Back-End-Optimization - Best practice

Hi,

I recently did a lot of front-end-optimization and followed a lot of the best practice guides which are available (Yahoo (Steve Souders), Google) on the internet or in books.

Independent from this - where I still have to optimize things - I am already thinking about the Back-End-Optimization. At the moment I am running my site on a VPS with CentOS 6.2, Apache 2.2 and PHP 5.3.

What should be the next step to optimize the back-end? Is there any best practice guide available with an order like Souders did in his book “High Performance Websites”? Should be the first step to switch from Apache to nginx?

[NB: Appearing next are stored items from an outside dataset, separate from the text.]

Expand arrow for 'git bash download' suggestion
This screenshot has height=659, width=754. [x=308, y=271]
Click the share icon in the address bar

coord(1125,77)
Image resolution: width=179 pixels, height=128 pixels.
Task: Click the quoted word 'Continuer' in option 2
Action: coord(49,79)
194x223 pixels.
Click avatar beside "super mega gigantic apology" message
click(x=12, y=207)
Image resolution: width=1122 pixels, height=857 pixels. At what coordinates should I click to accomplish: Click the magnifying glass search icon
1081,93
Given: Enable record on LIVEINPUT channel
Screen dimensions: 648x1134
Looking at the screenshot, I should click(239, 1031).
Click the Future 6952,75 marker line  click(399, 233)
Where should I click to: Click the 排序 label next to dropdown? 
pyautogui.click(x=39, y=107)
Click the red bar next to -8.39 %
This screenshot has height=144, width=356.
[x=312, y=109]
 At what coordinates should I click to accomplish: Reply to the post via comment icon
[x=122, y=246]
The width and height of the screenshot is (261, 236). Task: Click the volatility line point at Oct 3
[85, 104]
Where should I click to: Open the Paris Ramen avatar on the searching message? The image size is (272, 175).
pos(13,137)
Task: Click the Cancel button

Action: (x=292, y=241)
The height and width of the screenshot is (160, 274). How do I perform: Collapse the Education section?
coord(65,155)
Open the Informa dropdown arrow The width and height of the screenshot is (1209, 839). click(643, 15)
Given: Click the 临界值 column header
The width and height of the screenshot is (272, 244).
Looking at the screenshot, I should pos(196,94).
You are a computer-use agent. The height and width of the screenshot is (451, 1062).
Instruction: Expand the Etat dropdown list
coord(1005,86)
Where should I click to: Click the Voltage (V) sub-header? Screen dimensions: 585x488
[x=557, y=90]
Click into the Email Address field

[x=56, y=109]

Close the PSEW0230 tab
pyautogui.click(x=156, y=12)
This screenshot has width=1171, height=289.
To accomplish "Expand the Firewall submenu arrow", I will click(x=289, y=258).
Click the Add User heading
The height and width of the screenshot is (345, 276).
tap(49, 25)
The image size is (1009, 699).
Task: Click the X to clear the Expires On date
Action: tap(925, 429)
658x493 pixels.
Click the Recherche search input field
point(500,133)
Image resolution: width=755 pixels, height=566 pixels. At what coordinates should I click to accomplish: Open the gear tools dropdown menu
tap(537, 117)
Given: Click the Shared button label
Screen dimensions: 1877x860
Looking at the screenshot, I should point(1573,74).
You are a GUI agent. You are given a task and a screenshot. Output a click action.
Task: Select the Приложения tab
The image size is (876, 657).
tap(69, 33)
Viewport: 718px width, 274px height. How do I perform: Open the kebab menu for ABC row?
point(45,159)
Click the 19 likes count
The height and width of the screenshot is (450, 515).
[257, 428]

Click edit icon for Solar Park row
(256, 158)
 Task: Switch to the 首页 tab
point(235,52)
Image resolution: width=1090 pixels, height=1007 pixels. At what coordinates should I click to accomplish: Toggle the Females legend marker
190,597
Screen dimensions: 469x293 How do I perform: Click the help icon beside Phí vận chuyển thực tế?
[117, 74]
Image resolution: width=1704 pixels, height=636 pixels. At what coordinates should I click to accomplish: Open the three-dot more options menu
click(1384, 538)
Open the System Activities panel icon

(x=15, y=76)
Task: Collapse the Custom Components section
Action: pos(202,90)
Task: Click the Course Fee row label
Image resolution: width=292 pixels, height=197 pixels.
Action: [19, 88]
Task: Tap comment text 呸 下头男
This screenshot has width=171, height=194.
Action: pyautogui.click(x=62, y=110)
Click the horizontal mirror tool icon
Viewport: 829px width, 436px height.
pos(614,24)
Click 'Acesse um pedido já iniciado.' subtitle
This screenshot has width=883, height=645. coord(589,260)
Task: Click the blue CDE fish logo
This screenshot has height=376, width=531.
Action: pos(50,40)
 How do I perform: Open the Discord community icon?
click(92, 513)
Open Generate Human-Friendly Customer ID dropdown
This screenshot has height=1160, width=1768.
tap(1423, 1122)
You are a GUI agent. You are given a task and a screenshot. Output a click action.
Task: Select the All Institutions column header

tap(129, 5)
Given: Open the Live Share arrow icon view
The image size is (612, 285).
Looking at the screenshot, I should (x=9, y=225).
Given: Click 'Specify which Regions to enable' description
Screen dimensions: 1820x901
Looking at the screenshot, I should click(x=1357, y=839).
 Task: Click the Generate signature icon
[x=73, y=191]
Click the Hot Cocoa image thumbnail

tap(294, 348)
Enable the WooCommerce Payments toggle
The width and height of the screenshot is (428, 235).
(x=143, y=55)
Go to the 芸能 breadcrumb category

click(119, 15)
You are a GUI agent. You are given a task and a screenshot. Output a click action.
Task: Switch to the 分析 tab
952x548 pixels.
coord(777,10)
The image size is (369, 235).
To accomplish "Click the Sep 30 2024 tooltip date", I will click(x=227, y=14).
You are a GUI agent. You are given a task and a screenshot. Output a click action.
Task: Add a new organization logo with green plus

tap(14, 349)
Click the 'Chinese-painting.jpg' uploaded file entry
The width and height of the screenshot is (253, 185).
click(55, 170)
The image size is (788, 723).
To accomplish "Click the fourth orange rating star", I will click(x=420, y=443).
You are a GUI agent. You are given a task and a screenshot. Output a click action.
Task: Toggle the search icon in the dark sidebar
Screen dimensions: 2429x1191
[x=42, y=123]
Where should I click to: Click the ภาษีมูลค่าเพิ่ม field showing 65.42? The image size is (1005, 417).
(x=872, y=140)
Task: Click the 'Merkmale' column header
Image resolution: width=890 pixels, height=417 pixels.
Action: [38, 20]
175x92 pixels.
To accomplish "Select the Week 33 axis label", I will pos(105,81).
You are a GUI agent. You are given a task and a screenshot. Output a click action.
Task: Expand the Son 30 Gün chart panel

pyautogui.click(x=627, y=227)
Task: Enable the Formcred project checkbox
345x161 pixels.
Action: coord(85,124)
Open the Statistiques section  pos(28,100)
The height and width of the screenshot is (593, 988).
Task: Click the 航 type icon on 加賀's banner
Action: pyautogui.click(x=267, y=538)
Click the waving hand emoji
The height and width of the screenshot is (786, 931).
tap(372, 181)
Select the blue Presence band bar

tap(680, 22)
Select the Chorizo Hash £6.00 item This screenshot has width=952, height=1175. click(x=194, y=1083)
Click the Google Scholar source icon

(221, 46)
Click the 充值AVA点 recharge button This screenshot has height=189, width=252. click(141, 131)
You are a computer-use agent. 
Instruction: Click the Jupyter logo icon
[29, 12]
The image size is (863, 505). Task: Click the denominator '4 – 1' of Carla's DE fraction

First step is to measure where the bottlenecks are on the server.

APM tools like New Relic can help on this front but there are other routes e.g. query logs in MySQL, adding time-taken to Apache config, using xdebug’s profiler etc.

You also have to watch out for bottlenecks in the server before they get to the APM tools (depending on your scale). WebPagetest was originally running PHP on Apache but I was seeing some slow responses that weren’t showing up in any of the instrumentation - turned out I was running out of clients (insert giant rant about Apache + php + keep-alive here).

From a pure platform perspective, I can not recommend moving to Nginx + php-fpm + php-apc highly enough for serving PHP apps (won’t solve app-specific issues but is a huge deal for just being able to handle traffic)

Huge +1 for APM tools - I love New Relic and regularly go in and find some new hot code to optimize on WPT. It’s particularly fun when you first install it and get huge wins with minimal effort. I think in the first week I got the average response times down from ~200ms to < 20ms and things are hovering around 10ms right now (averages, measured on the server, lots of hand-waving there).

You can also get a (free) service to increase your response time.

I had Apache 2 + PHP + static cached files for my WordPress blog and got my load times to approx 1.5 seconds.

Then I configured CloudFlare to be in front of my website (I had to do a little DNS configuring) and my load times are now under 1 second on average.